After loading our T5 model, we'll test its summarization capabilities on a sample text from the r/relationships subreddit. This test will help us understand the model's performance and its readiness for RLHF fine-tuning.

### Steps:

1. **Setting the Task Prefix**:
    - We use the prefix "summarize: " to indicate to the T5 model the type of task we want it to perform.

2. **Sample Text**:
    - We have selected a post from the r/relationships subreddit to be summarized. This text provides context about a user's relationship concerns related to her bisexuality.

3. **Generating the Summary**:
    - We feed the concatenated task prefix and text into our T5 model.
    - The model then processes this input and returns a concise summary. The `generate` function is used to obtain this output, and we've set a max length of 100 tokens for our summary.

4. **Decoding the Summary**:
    - The output from the T5 model is in the form of token IDs. Using the T5 tokenizer's `decode` method, we convert these tokens back into human-readable text.
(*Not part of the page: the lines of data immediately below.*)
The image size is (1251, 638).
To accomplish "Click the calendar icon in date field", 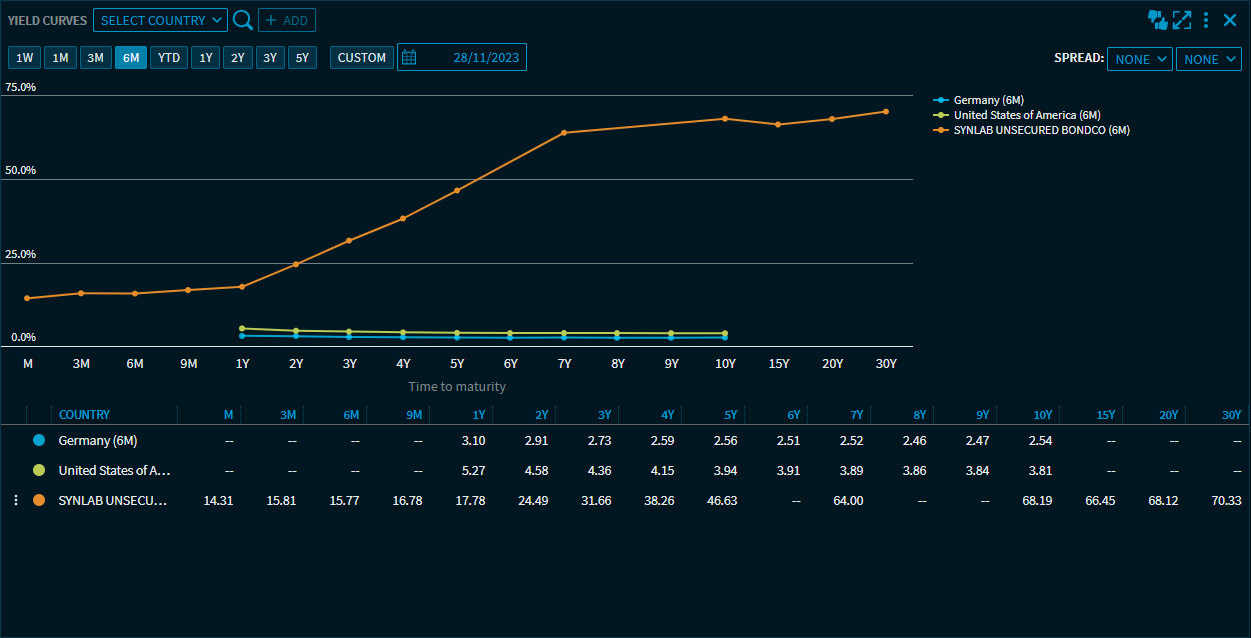I will pos(409,58).
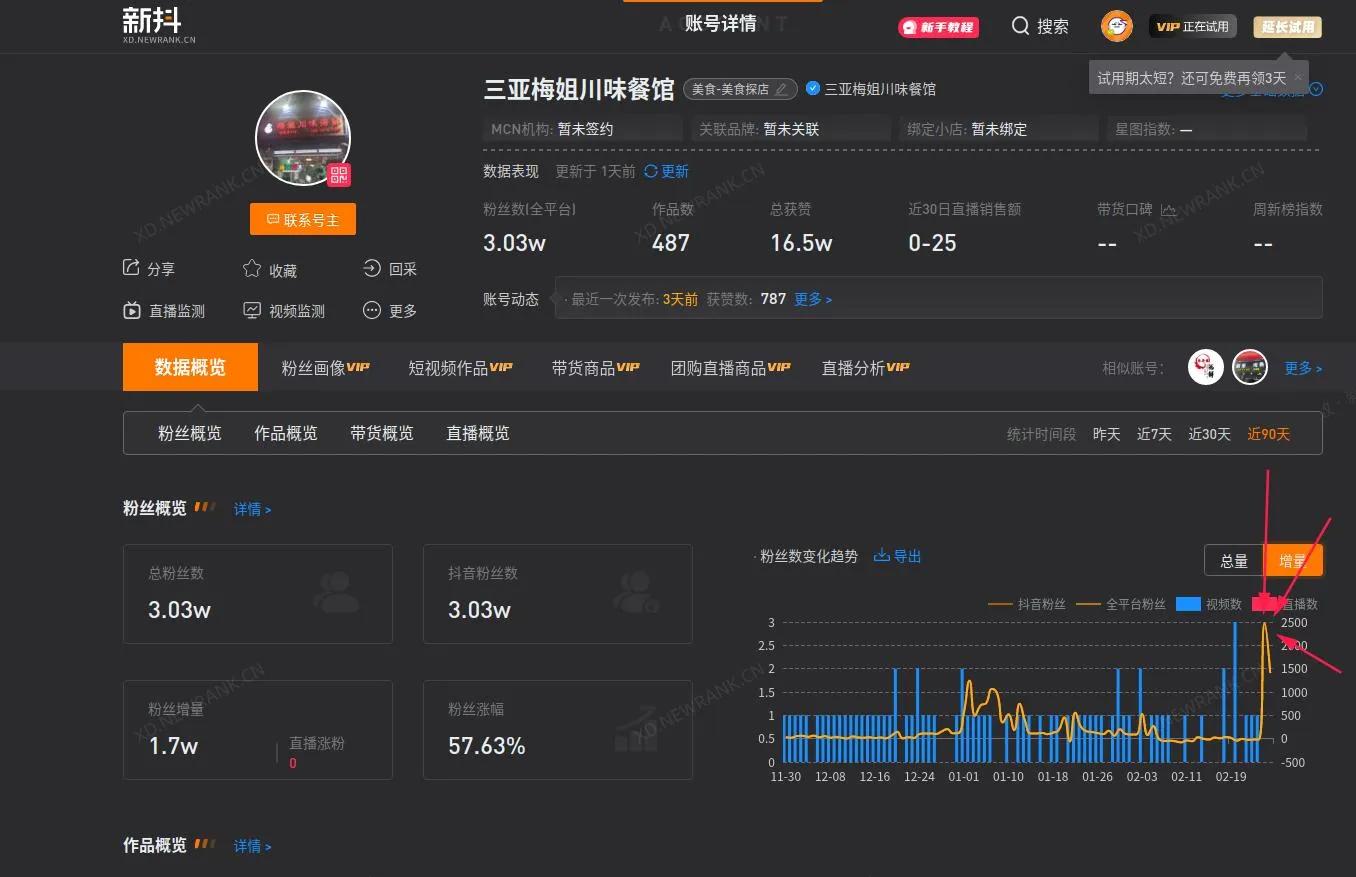The image size is (1356, 877).
Task: Click a similar account avatar thumbnail
Action: coord(1205,367)
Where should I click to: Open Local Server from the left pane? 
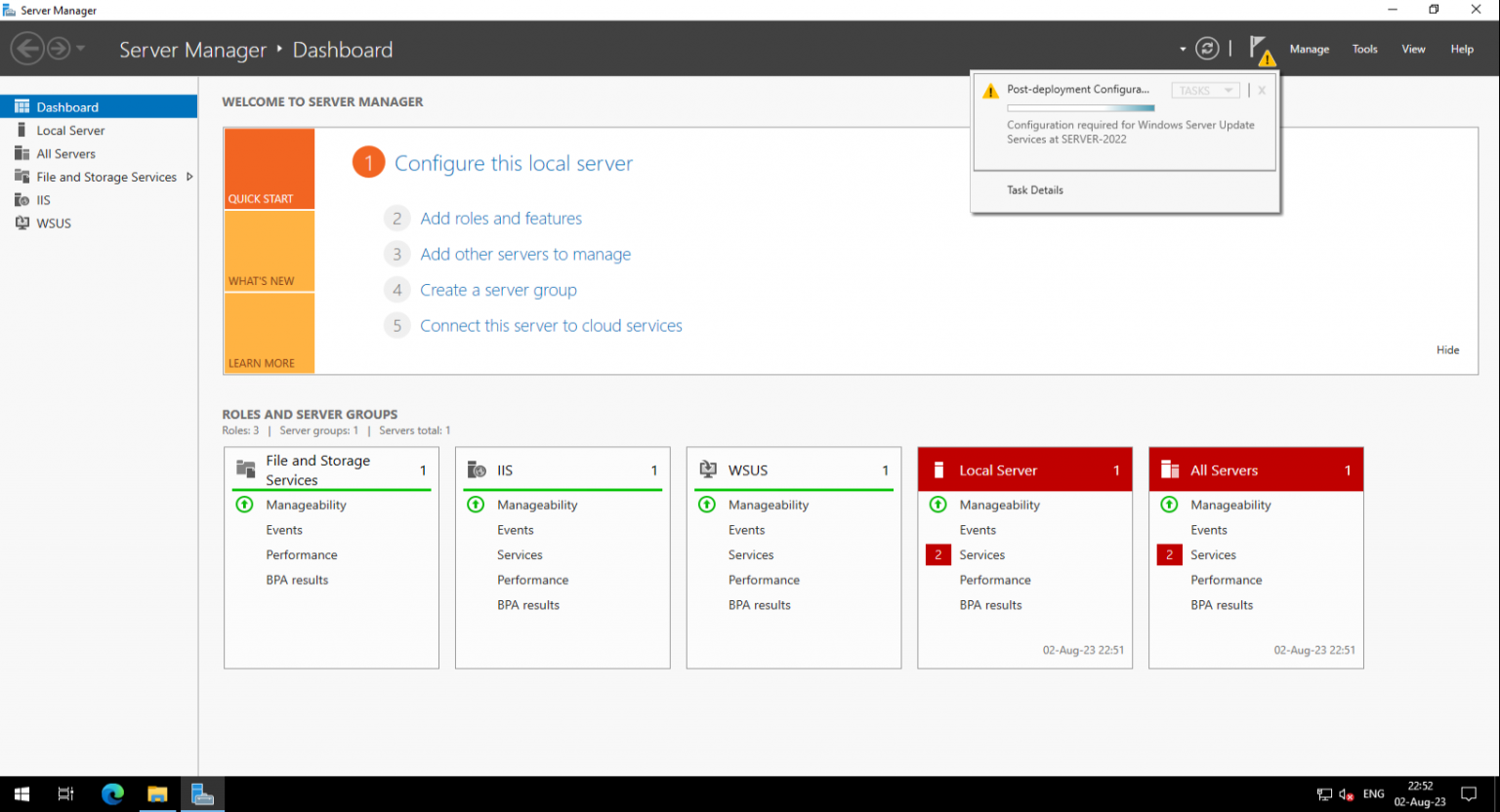pyautogui.click(x=69, y=130)
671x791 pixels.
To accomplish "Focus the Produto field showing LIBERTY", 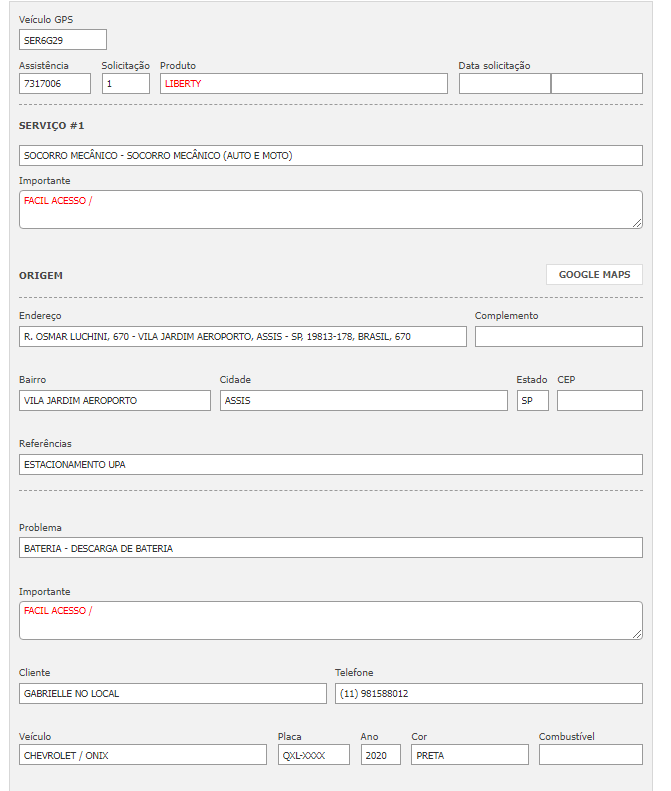I will pos(303,84).

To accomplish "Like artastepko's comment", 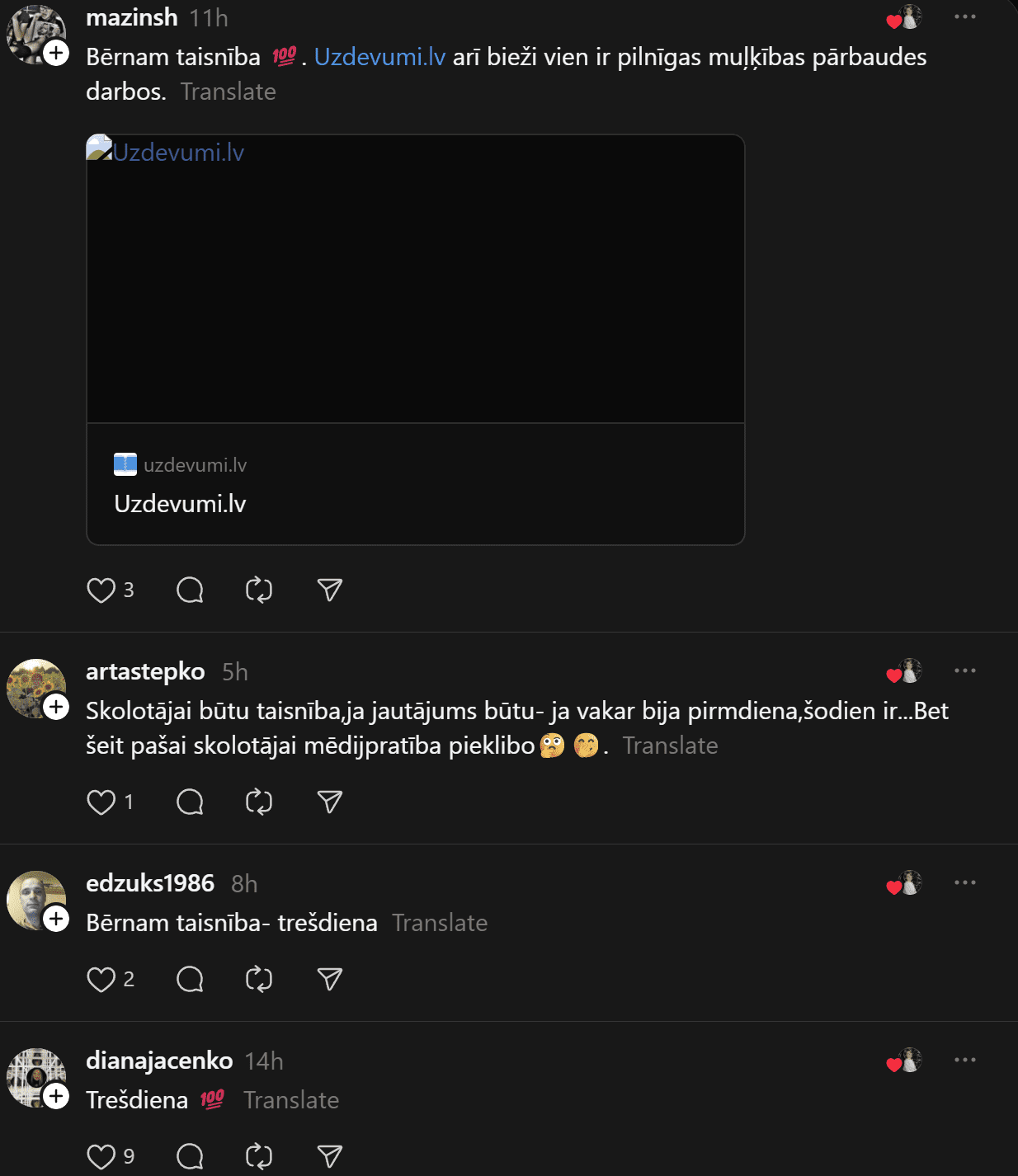I will pos(101,802).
5. **Scoring the Summary using the Reward Model**:
    - With the generated summary in hand, we then use our previously defined `score_summaries` function to evaluate the quality of the summary.
    - This function returns a score and logit value for both the chosen summary and a rejected (blank) summary. Higher scores and logits suggest better alignment with what the reward model considers a good summary.

### Results:

By examining the printed scores and logits, we can gauge the perceived quality of the generated summary according to our reward model.


In [None]:
# task_prefix = "summarize: "

# text = "SUBREDDIT: r/relationships TITLE: How do I/do I at all [20 F] tell my boyfriend [23 M] that I'm bisexual? POST: I've had two serious relationships prior to this one, both with women. They had no problem with me being bisexual and it was something known before the relationship -- my first girlfriend was also bisexual. I am now in a relationship with a guy. We've been exclusive for about a month. Having never faced this issue, I come to you, Reddit. Is this something that he needs to know? Is it really relevant to a hetero relationship, regardless of if one of the participants in the relationship is bisexual? If you guys think it is necessary, when do you think is the right time? I think my biggest fear is losing him because of it. I know that I should be with someone who is fine with who I am, but I really like the guy and I'd hate for my sexual orientation to be the thing that kills this."
# #text = "SUBREDDIT: r/legaladvice TITLE: What can I do legally to restore water to my condominium!? POST: Hi, I live in SE Michigan in a condominium complex. Our water was shut off due to non-payment. (we recieved no notice) and we had to pay all that was due ($1500) We payed this yesterday at 2, they said the water would be turned on immediately. It wasn't. It's now the next day. The lady in our assosciation keeps insisting that the water meter is in another condo. Which we can't access because the person living there is never there (it's being rented) Now we're stuck with no water, no shower, no teeth brushing, no toilets, and no food for certain meals.... Please help us... What can we do? We called the police and they say that we can file a civil report for the lady not doing her job..."
# prompt = f"{task_prefix}{text}"
# input_ids = policy_tokenizer(prompt, return_tensors="pt").input_ids.to(device)
# outputs = policy_model.generate(input_ids, max_length=100).to(device)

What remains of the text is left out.